While the RPAs have received several training packages, there has been no systematic effort so far to understand the uniqueness of their poly-directional transformative role, and to gain insight into their perspective on their role as intercultural mediators. The current paper seeks to overcome this gap by focusing on RPAs’ narratives through a practice-based research.
Dynamic Storytelling by Roma Pedagogical Assistants is practice-based research to mediate and support intercultural relations, building on theory and research about the human capacity to use narrative (and other media) to make sense of what is going on in the environment, how one fits, and how to improve life. Since the beginning of time, societies have used their own brands of storytelling to create culture, transmit culture, and innovate as necessary and desired. Understanding the discourse process as relational activity mediated in the features of diverse genres is based in over 20 years of action research putting socio-historical theory in action (Daiute, 2010; 2014; Daiute& Griffin, 1993; Daiute& Nelson, 1997; Daiute, Stern, &Leliutiu-Weinberger, 2003; Vygotsky, 1978). As cultures come into increasing face-to-face and virtual contact, the need for mutual inter-cultural understanding, interaction, and transformation is urgent, for individual and also for societal wellbeing.
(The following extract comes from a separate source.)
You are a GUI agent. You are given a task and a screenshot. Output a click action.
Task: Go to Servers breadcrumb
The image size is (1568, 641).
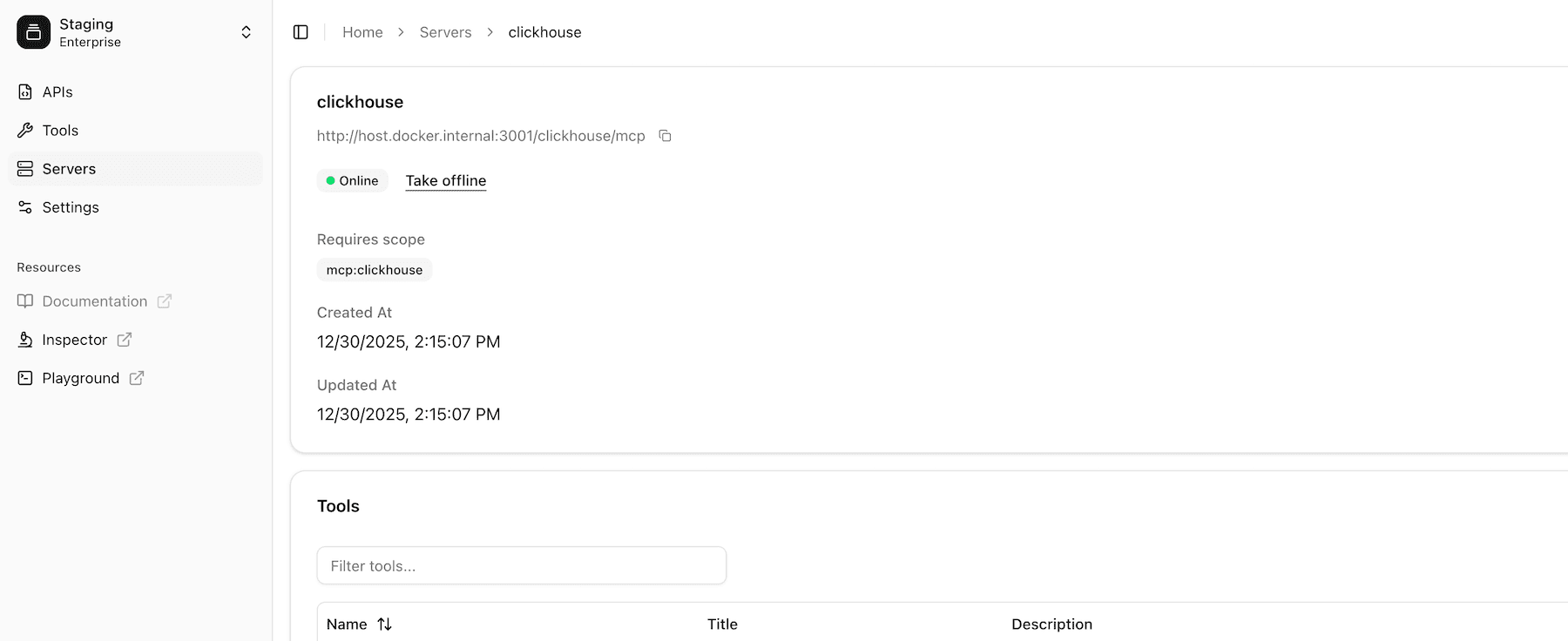click(445, 32)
With the commitment “Nothing about us without us” (http://www.romadecade.org/about) Roma PAs are agents of mutual understanding and change. This role is a potentially powerful one, requiring research to understand just how it works and how it can be advanced. The following research questions guided the dynamic storytelling workshop design, analysis, and presentation of findings:
How do RPAs use narratives and other symbolic tools to mediate between Roma and Non-Roma spheres of activity in their role in education?
What obstacles, opportunities, and strategies emerge across important participants’ narratives and other genres?
What implications for ongoing policy and practice toward Roma inclusion in education emerge from their narratives?